Only the line containing "Click the install" and those after it, up to the end of the records below, are to be set down, exactly as written.

:::

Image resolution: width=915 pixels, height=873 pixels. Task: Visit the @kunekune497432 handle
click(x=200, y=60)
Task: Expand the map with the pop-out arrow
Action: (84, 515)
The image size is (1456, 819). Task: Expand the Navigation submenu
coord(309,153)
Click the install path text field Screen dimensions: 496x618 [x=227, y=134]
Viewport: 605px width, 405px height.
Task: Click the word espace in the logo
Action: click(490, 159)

:::

* WRITTEN RESPONSE
Click the install path text field Screen dimensions: 496x618 [x=227, y=134]
Viewport: 605px width, 405px height.
Task: Click the word espace in the logo
Action: click(490, 159)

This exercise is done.